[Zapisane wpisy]

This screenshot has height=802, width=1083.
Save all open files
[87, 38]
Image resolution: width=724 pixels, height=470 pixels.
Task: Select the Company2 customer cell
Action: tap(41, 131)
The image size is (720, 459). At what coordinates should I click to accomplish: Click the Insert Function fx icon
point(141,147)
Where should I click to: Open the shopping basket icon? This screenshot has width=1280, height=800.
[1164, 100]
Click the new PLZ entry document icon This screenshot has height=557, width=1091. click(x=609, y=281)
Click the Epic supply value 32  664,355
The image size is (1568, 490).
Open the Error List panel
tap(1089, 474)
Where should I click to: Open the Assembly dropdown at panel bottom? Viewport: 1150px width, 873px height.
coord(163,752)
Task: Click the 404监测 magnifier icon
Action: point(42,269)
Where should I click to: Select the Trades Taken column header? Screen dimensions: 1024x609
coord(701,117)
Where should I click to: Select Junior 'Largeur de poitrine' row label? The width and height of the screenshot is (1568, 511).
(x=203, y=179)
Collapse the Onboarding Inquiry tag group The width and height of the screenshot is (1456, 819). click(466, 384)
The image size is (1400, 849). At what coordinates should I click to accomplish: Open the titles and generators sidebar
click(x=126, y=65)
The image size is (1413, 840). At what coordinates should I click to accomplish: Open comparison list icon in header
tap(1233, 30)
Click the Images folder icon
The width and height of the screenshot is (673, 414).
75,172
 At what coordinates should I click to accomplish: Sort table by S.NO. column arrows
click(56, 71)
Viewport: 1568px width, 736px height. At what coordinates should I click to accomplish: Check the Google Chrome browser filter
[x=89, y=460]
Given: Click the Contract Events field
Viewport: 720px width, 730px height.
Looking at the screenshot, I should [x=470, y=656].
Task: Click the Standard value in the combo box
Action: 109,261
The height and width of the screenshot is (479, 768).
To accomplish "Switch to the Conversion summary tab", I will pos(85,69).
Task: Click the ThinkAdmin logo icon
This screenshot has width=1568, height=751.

* **Zadanie**: Zmień „sidebar” na „side panel” w wierszach od tego, który zawiera „Collapse the Onboarding”, do końca listy włącznie. Podaj tylko te wiersze, bez innych zmian.

* **Odpowiedź**:
Collapse the Onboarding Inquiry tag group The width and height of the screenshot is (1456, 819). click(466, 384)
The image size is (1400, 849). At what coordinates should I click to accomplish: Open the titles and generators side panel
click(x=126, y=65)
The image size is (1413, 840). At what coordinates should I click to accomplish: Open comparison list icon in header
tap(1233, 30)
Click the Images folder icon
The width and height of the screenshot is (673, 414).
75,172
 At what coordinates should I click to accomplish: Sort table by S.NO. column arrows
click(56, 71)
Viewport: 1568px width, 736px height. At what coordinates should I click to accomplish: Check the Google Chrome browser filter
[x=89, y=460]
Given: Click the Contract Events field
Viewport: 720px width, 730px height.
Looking at the screenshot, I should [x=470, y=656].
Task: Click the Standard value in the combo box
Action: 109,261
The height and width of the screenshot is (479, 768).
To accomplish "Switch to the Conversion summary tab", I will pos(85,69).
Task: Click the ThinkAdmin logo icon
This screenshot has width=1568, height=751.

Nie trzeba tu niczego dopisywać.